Thuli Madonsela è stata la terza Public Protector nella storia del Sudafrica. Tuttavia è di gran lunga la più conosciuta. Questo è dovuto a una serie di fattori. In primo luogo è stata la prima donna; in secondo luogo, ha svolto il suo compito con uno zelo e un’integrità assolute. Infine, e soprattutto, il suo mandato è stato contemporaneo di quello del più discusso e disonesto presidente del Sudafrica democratico. La presidenza di Jacob Zuma, eletto due volte, è durata dal 2009 alle sue dimissioni anticipate nel 2018; Thuli ha esercitato le sue funzioni dal 2009 al 2016.

Sotto la guida di Zuma il Paese ha vissuto un crollo verticale dell’etica pubblica, il diffondersi della corruzione e un esodo degli investitori internazionali che avevano sempre sostenuto l’economia sudafricana. In questa atmosfera di rapida progressiva dissoluzione dei valori lasciati in eredità da Nelson Mandela, Thuli Madonsela ha rappresentato l’ultimo baluardo contro il dilagare del malcostume. C’è voluto molto coraggio per tenere testa ai costanti attacchi da parte del potere esecutivo e del partito di governo (di cui peraltro anche Thuli è membro), e la Public Protector ne ha dato ampia prova. Non c’è dubbio che le sue inchieste abbiano contribuito direttamente alla rovina di Zuma e alle sue dimissioni, dopo le quali l’ex presidente deve ora affrontare una lunga lista di procedimenti giudiziari.

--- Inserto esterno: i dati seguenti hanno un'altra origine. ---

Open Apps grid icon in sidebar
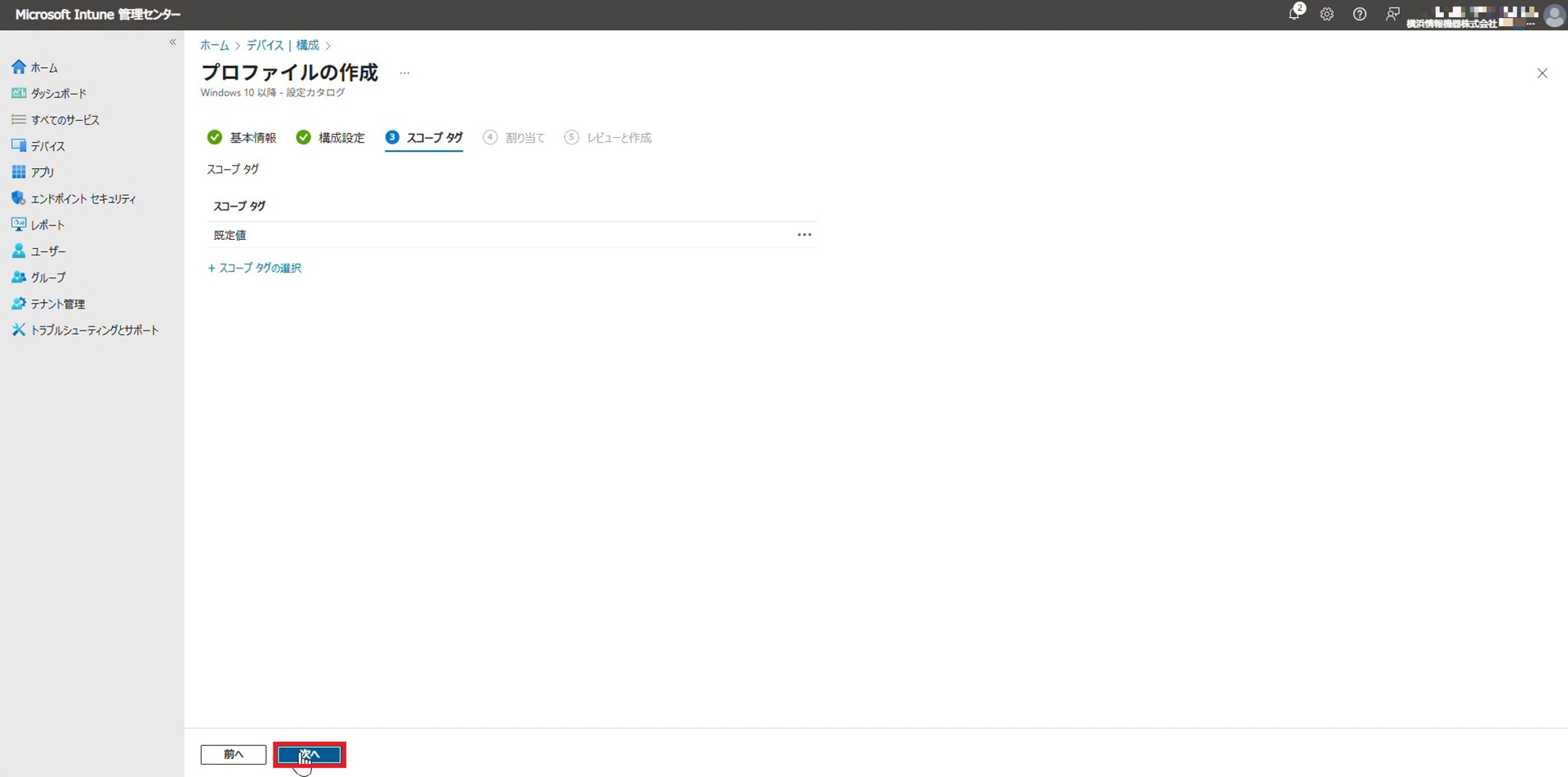This screenshot has width=1568, height=777. coord(18,172)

Sono soprattutto due le inchieste dell’ufficio del “protettore pubblico” che hanno inchiodato il presidente sudafricano alle sue responsabilità. La prima riguardava la ristrutturazione della residenza di campagna di Zuma a Nkandla. Per molto tempo i media e i partiti di opposizione hanno denunciato l’uso di enormi fondi pubblici per il faraonico ampliamento della villa privata del primo cittadino. Il governo ha fatto addirittura ricorso al segreto di Stato per evitare di fornire i piani dettagliati dei lavori. Alla fine tuttavia la verità è venuta a galla: una maxipiscina, un teatro, edifici vari che nulla avevano a che vedere con la sicurezza presidenziale. Lo “Nkandlagate” è deflagrato in un Paese dove milioni di persone continuano a vivere sotto la soglia di povertà malgrado le ripetute promesse elettorali del partito al potere. Zuma dovrà rimborsare.

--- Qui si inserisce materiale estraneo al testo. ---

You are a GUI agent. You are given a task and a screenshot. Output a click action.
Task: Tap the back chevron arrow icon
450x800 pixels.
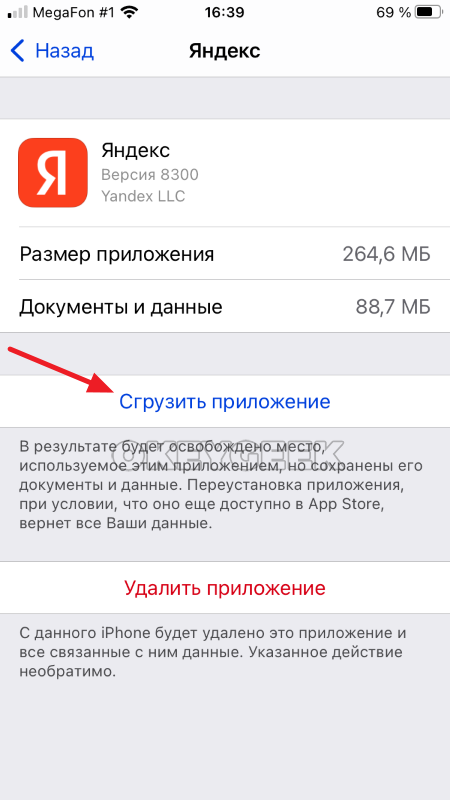[x=17, y=52]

Ma la vera bomba politica è stata l’inchiesta sulla cosiddetta State Capture, che potremmo tradurre con “appropriazione dello Stato da parte di privati”. Questo neologismo non è stato inventato in Sudafrica, ma qui è diventato, a metà del decennio, il tema centrale del dibattito pubblico. Sotto accusa i legami sempre più spregiudicati del capo dello Stato con alcuni imprenditori senza scrupoli, in primo luogo la famiglia di origine indiana dei Gupta. La cosa era arrivata al punto che alcuni membri della famiglia avevano telefonato a esponenti del partito di governo offrendo la carica di ministro delle Finanze. Dopo la presentazione del rapporto di Thuli Madonsela, nei suoi ultimi giorni in carica come Public Prosecutor, alcuni dei Gupta sono finiti agli arresti e la carriera pubblica di Zuma si è di fatto conclusa. Il più autorevole giornale online sudafricano, il Daily Maverick, ha calcolato che le malefatte della combutta tra il presidente e i Gupta sono costate all’erario circa 100 miliardi di dollari.

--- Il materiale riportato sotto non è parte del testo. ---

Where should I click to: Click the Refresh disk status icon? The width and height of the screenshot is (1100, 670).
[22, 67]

Oggi il Sudafrica ha un nuovo presidente e una nuova (criticatissima) Public Prosecutor. Jacob Zuma passa il tempo con i suoi avvocati; Thuli Madonsela, che ha 56 anni, con i suoi studenti. Dall’anno scorso ha una cattedra di Diritto all’Università di Stellenbosch. Al momento non ricopre alcuna carica pubblica. Io sogno che alle prossima elezioni, tra cinque anni, possa diventare la prima donna presidente del Sudafrica.